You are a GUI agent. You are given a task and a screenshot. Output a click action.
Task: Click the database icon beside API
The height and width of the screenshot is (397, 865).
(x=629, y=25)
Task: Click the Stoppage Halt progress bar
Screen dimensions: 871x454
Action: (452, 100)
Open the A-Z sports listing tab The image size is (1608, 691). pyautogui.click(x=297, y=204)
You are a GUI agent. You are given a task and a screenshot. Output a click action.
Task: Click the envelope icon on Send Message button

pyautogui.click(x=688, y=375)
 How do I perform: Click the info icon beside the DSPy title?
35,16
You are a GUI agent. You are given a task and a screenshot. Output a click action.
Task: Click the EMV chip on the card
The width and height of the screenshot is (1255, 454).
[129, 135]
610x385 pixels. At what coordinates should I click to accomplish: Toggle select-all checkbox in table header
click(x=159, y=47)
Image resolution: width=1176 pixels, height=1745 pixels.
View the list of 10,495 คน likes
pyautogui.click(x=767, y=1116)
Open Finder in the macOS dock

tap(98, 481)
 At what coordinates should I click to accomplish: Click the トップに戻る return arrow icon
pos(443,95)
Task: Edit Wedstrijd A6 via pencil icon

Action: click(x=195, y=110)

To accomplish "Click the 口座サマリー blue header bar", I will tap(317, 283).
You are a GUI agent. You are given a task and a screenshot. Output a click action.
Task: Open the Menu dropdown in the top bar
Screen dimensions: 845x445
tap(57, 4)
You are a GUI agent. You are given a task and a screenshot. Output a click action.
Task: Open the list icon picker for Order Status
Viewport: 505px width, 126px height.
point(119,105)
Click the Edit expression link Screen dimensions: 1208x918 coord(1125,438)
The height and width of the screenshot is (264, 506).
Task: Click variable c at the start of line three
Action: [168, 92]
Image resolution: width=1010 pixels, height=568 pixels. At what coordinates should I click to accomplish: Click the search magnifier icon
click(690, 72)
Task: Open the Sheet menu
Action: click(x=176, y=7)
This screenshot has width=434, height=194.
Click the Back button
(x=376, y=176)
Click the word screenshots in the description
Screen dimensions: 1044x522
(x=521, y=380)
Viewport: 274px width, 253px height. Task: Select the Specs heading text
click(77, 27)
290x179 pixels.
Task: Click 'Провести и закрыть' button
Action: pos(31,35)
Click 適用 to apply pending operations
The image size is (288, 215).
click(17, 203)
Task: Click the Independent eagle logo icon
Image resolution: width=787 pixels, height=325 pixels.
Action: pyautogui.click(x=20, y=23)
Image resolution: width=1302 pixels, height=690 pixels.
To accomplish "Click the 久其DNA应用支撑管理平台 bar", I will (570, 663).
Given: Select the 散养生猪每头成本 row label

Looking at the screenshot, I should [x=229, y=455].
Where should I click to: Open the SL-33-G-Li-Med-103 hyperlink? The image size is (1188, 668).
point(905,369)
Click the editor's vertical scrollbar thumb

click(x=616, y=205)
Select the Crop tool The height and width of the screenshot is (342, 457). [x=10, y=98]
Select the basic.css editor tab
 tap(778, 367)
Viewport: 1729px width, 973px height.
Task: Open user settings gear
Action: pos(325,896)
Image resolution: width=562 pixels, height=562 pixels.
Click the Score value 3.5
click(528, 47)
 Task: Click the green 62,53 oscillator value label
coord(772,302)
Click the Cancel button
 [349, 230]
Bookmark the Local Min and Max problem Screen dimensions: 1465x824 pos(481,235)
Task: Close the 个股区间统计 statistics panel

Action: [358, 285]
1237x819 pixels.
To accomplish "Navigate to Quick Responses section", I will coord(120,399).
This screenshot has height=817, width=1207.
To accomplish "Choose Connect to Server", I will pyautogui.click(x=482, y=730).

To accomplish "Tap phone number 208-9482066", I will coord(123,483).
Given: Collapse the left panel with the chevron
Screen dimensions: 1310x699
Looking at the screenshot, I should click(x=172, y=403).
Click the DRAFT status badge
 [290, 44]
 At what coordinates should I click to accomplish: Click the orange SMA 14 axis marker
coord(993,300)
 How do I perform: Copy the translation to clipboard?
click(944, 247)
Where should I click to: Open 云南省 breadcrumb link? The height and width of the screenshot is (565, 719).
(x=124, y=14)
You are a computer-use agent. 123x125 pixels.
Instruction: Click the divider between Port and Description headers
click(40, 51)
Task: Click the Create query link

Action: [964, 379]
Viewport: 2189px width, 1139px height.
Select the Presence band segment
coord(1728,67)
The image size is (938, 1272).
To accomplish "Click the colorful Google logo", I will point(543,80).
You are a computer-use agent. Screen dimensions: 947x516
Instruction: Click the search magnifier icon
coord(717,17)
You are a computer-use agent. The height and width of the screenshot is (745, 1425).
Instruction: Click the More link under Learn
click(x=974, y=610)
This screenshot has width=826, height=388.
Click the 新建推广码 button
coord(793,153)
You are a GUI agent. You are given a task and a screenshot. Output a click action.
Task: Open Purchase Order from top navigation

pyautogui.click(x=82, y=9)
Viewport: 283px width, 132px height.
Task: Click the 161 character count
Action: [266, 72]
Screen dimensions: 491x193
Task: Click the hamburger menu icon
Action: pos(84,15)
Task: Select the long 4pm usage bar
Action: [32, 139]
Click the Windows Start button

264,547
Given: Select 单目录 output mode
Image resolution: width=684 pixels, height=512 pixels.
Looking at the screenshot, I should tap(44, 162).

═══

Présentez toutes les lignes des items ci-dessus en liste numérotée, sans les lignes vides.

1. You are a GUI agent. You are given a task and a screenshot. Output a click action.
2. Task: Click the database icon beside API
3. The height and width of the screenshot is (397, 865).
4. (x=629, y=25)
5. Task: Click the Stoppage Halt progress bar
6. Screen dimensions: 871x454
7. Action: (452, 100)
8. Open the A-Z sports listing tab The image size is (1608, 691). pyautogui.click(x=297, y=204)
9. You are a GUI agent. You are given a task and a screenshot. Output a click action.
10. Task: Click the envelope icon on Send Message button
11. pyautogui.click(x=688, y=375)
12.  How do I perform: Click the info icon beside the DSPy title?
13. 35,16
14. You are a GUI agent. You are given a task and a screenshot. Output a click action.
15. Task: Click the EMV chip on the card
16. The width and height of the screenshot is (1255, 454).
17. [129, 135]
18. 610x385 pixels. At what coordinates should I click to accomplish: Toggle select-all checkbox in table header
19. click(x=159, y=47)
20. Image resolution: width=1176 pixels, height=1745 pixels.
21. View the list of 10,495 คน likes
22. pyautogui.click(x=767, y=1116)
23. Open Finder in the macOS dock
24. tap(98, 481)
25.  At what coordinates should I click to accomplish: Click the トップに戻る return arrow icon
26. pos(443,95)
27. Task: Edit Wedstrijd A6 via pencil icon
28. Action: click(x=195, y=110)
29. To accomplish "Click the 口座サマリー blue header bar", I will tap(317, 283).
30. You are a GUI agent. You are given a task and a screenshot. Output a click action.
31. Task: Open the Menu dropdown in the top bar
32. Screen dimensions: 845x445
33. tap(57, 4)
34. You are a GUI agent. You are given a task and a screenshot. Output a click action.
35. Task: Open the list icon picker for Order Status
36. Viewport: 505px width, 126px height.
37. point(119,105)
38. Click the Edit expression link Screen dimensions: 1208x918 coord(1125,438)
39. The height and width of the screenshot is (264, 506).
40. Task: Click variable c at the start of line three
41. Action: [168, 92]
42. Image resolution: width=1010 pixels, height=568 pixels. At what coordinates should I click to accomplish: Click the search magnifier icon
43. click(690, 72)
44. Task: Open the Sheet menu
45. Action: click(x=176, y=7)
46. This screenshot has width=434, height=194.
47. Click the Back button
48. (x=376, y=176)
49. Click the word screenshots in the description
50. Screen dimensions: 1044x522
51. (x=521, y=380)
52. Viewport: 274px width, 253px height. Task: Select the Specs heading text
53. click(77, 27)
54. 290x179 pixels.
55. Task: Click 'Провести и закрыть' button
56. Action: pos(31,35)
57. Click 適用 to apply pending operations
58. The image size is (288, 215).
59. click(17, 203)
60. Task: Click the Independent eagle logo icon
61. Image resolution: width=787 pixels, height=325 pixels.
62. Action: pyautogui.click(x=20, y=23)
63. Image resolution: width=1302 pixels, height=690 pixels.
64. To accomplish "Click the 久其DNA应用支撑管理平台 bar", I will (570, 663).
65. Given: Select the 散养生猪每头成本 row label
66. Looking at the screenshot, I should [x=229, y=455].
67. Where should I click to: Open the SL-33-G-Li-Med-103 hyperlink? The image size is (1188, 668).
68. point(905,369)
69. Click the editor's vertical scrollbar thumb
70. click(x=616, y=205)
71. Select the Crop tool The height and width of the screenshot is (342, 457). [x=10, y=98]
72. Select the basic.css editor tab
73.  tap(778, 367)
74. Viewport: 1729px width, 973px height.
75. Task: Open user settings gear
76. Action: pos(325,896)
77. Image resolution: width=562 pixels, height=562 pixels.
78. Click the Score value 3.5
79. click(528, 47)
80.  Task: Click the green 62,53 oscillator value label
81. coord(772,302)
82. Click the Cancel button
83.  [349, 230]
84. Bookmark the Local Min and Max problem Screen dimensions: 1465x824 pos(481,235)
85. Task: Close the 个股区间统计 statistics panel
86. Action: [358, 285]
87. 1237x819 pixels.
88. To accomplish "Navigate to Quick Responses section", I will coord(120,399).
89. This screenshot has height=817, width=1207.
90. To accomplish "Choose Connect to Server", I will pyautogui.click(x=482, y=730).
91. To accomplish "Tap phone number 208-9482066", I will coord(123,483).
92. Given: Collapse the left panel with the chevron
93. Screen dimensions: 1310x699
94. Looking at the screenshot, I should click(x=172, y=403).
95. Click the DRAFT status badge
96.  [290, 44]
97.  At what coordinates should I click to accomplish: Click the orange SMA 14 axis marker
98. coord(993,300)
99.  How do I perform: Copy the translation to clipboard?
100. click(944, 247)
101. Where should I click to: Open 云南省 breadcrumb link? The height and width of the screenshot is (565, 719).
102. (x=124, y=14)
103. You are a computer-use agent. 123x125 pixels.
104. Instruction: Click the divider between Port and Description headers
105. click(40, 51)
106. Task: Click the Create query link
107. Action: [964, 379]
108. Viewport: 2189px width, 1139px height.
109. Select the Presence band segment
110. coord(1728,67)
111. The image size is (938, 1272).
112. To accomplish "Click the colorful Google logo", I will point(543,80).
113. You are a computer-use agent. Screen dimensions: 947x516
114. Instruction: Click the search magnifier icon
115. coord(717,17)
116. You are a computer-use agent. The height and width of the screenshot is (745, 1425).
117. Instruction: Click the More link under Learn
118. click(x=974, y=610)
119. This screenshot has width=826, height=388.
120. Click the 新建推广码 button
121. coord(793,153)
122. You are a GUI agent. You are given a task and a screenshot. Output a click action.
123. Task: Open Purchase Order from top navigation
124. pyautogui.click(x=82, y=9)
125. Viewport: 283px width, 132px height.
126. Task: Click the 161 character count
127. Action: [266, 72]
128. Screen dimensions: 491x193
129. Task: Click the hamburger menu icon
130. Action: pos(84,15)
131. Task: Select the long 4pm usage bar
132. Action: [32, 139]
133. Click the Windows Start button
134. 264,547
135. Given: Select 单目录 output mode
136. Image resolution: width=684 pixels, height=512 pixels.
137. Looking at the screenshot, I should tap(44, 162).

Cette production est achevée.